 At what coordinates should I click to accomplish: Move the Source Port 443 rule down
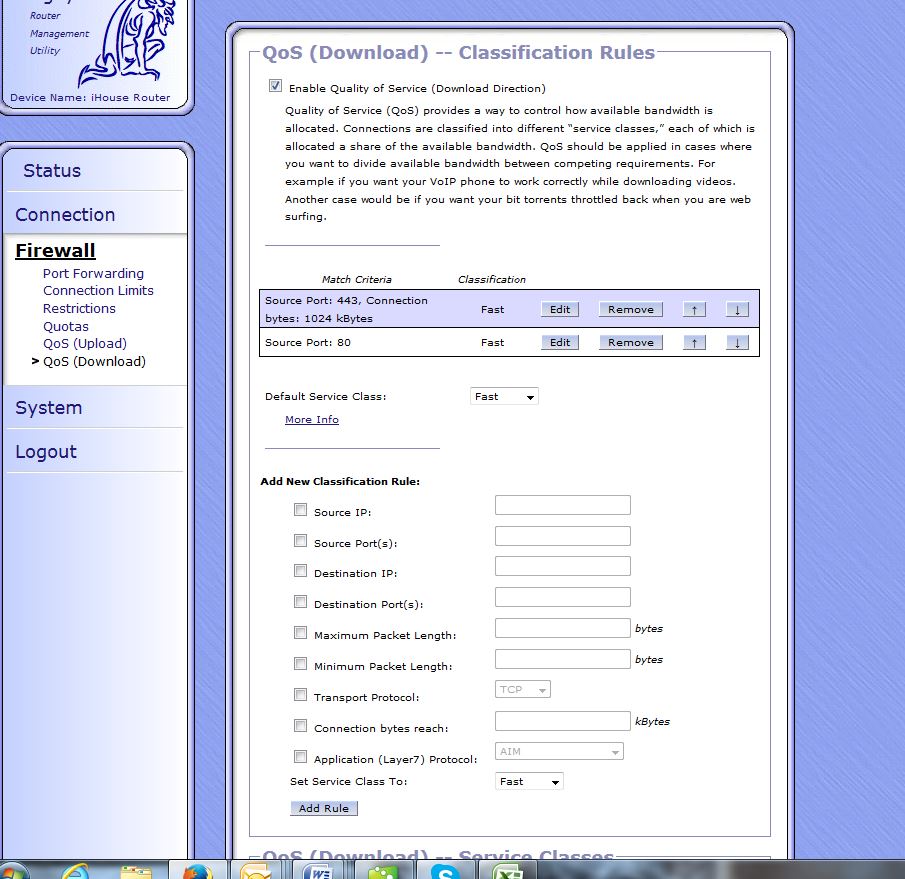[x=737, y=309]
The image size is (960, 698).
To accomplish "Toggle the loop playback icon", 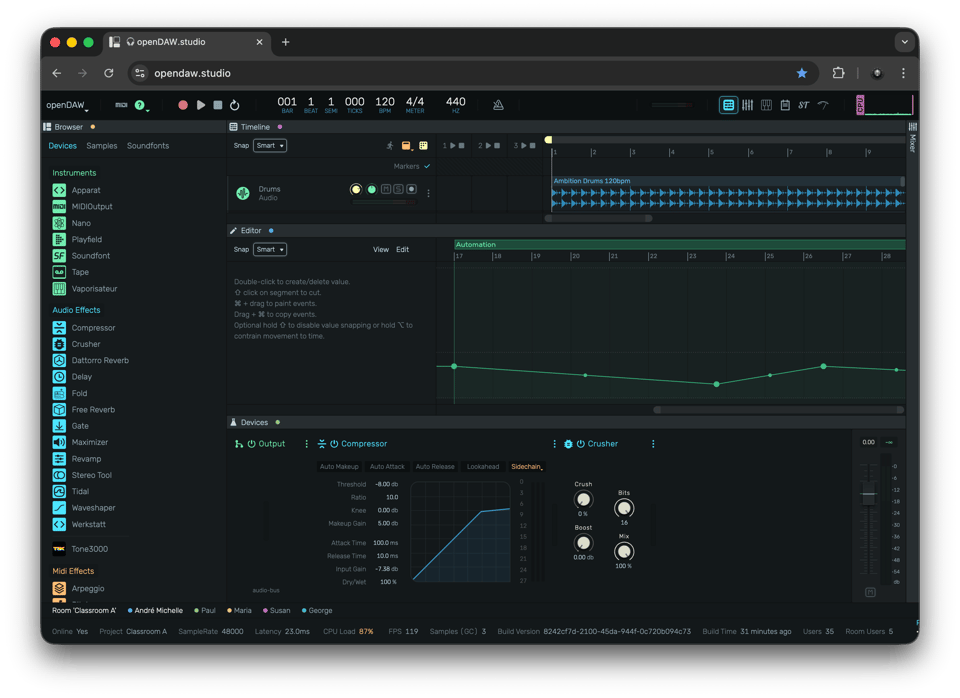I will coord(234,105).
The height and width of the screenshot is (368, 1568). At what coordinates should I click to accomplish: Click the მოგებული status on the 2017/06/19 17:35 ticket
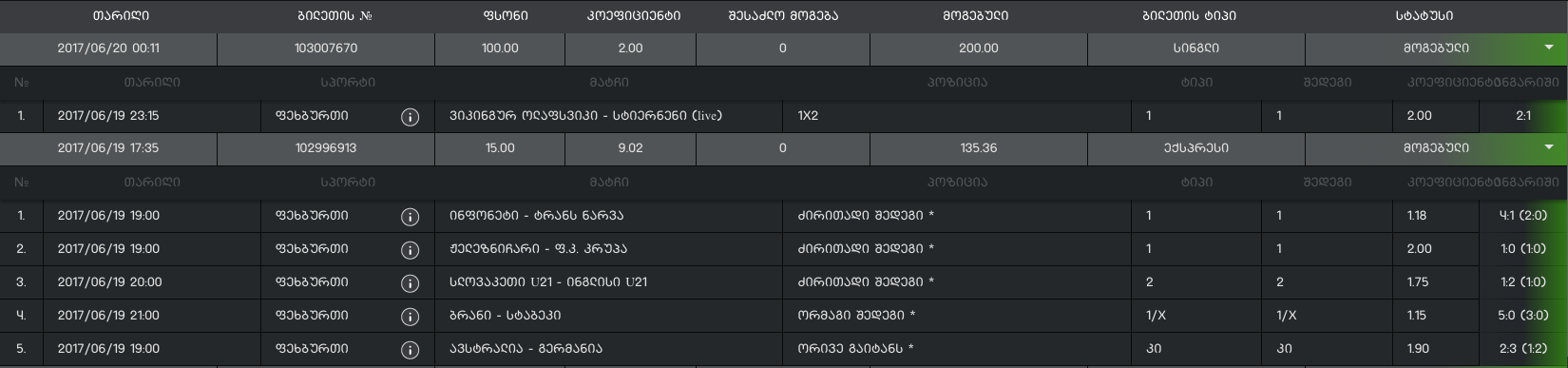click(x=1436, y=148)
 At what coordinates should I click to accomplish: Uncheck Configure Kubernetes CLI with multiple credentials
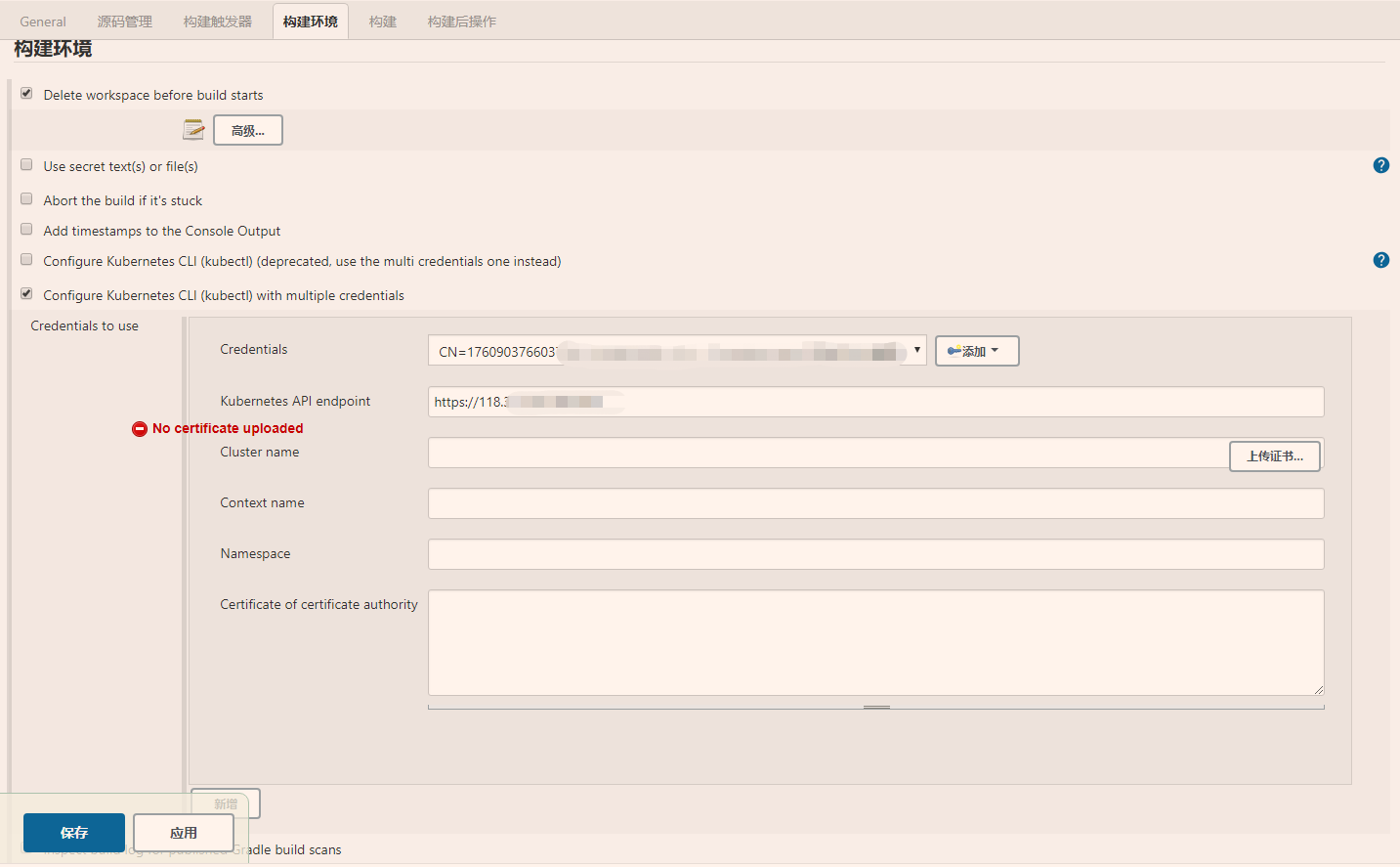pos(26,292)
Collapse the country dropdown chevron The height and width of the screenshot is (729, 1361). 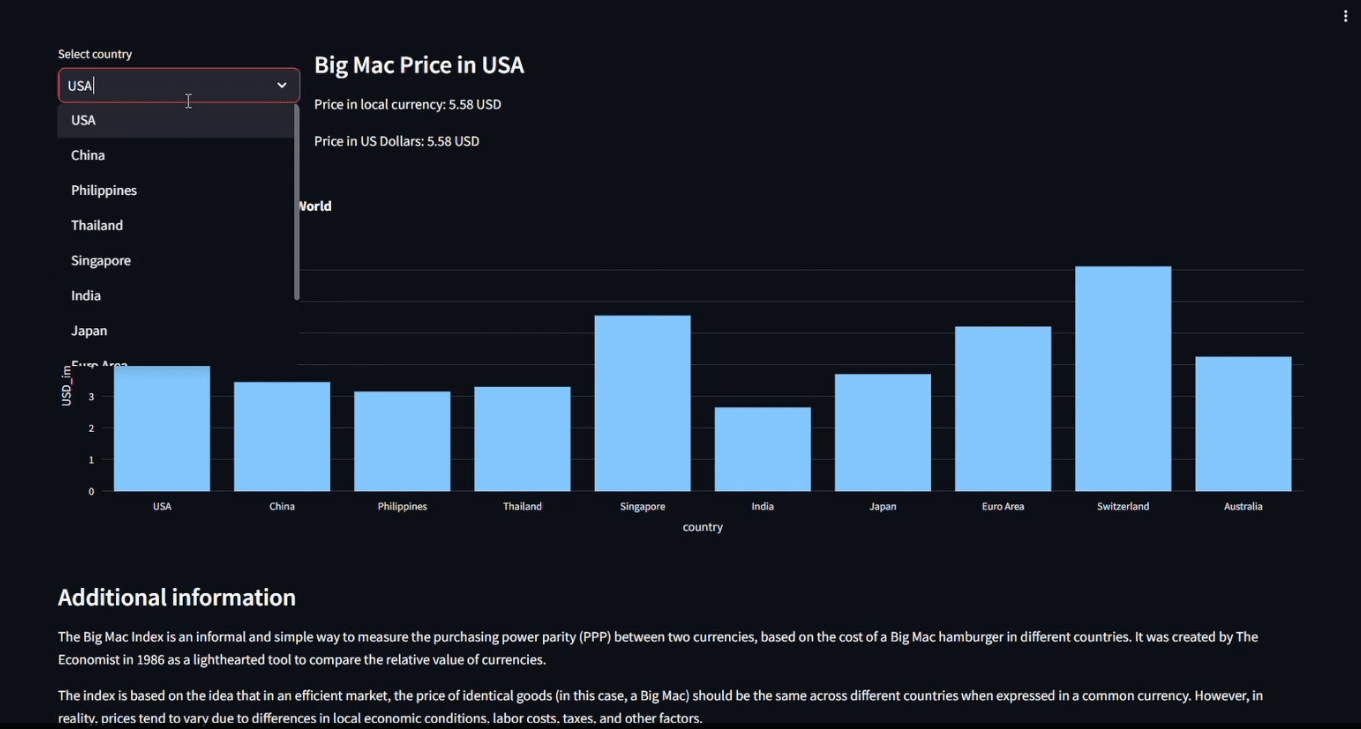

***

> Problem:
Take only the line containing "The height and width of the screenshot is (368, 1568)." and every line after it to the end of the entries, and copy them exactly, pictures excluded.

> Problem solution:
The height and width of the screenshot is (368, 1568). At what coordinates should I click to accomplish: Click the მოგებული status on the 2017/06/19 17:35 ticket
click(x=1436, y=148)
 At what coordinates should I click to accomplish: Uncheck Configure Kubernetes CLI with multiple credentials
pos(26,292)
Collapse the country dropdown chevron The height and width of the screenshot is (729, 1361). 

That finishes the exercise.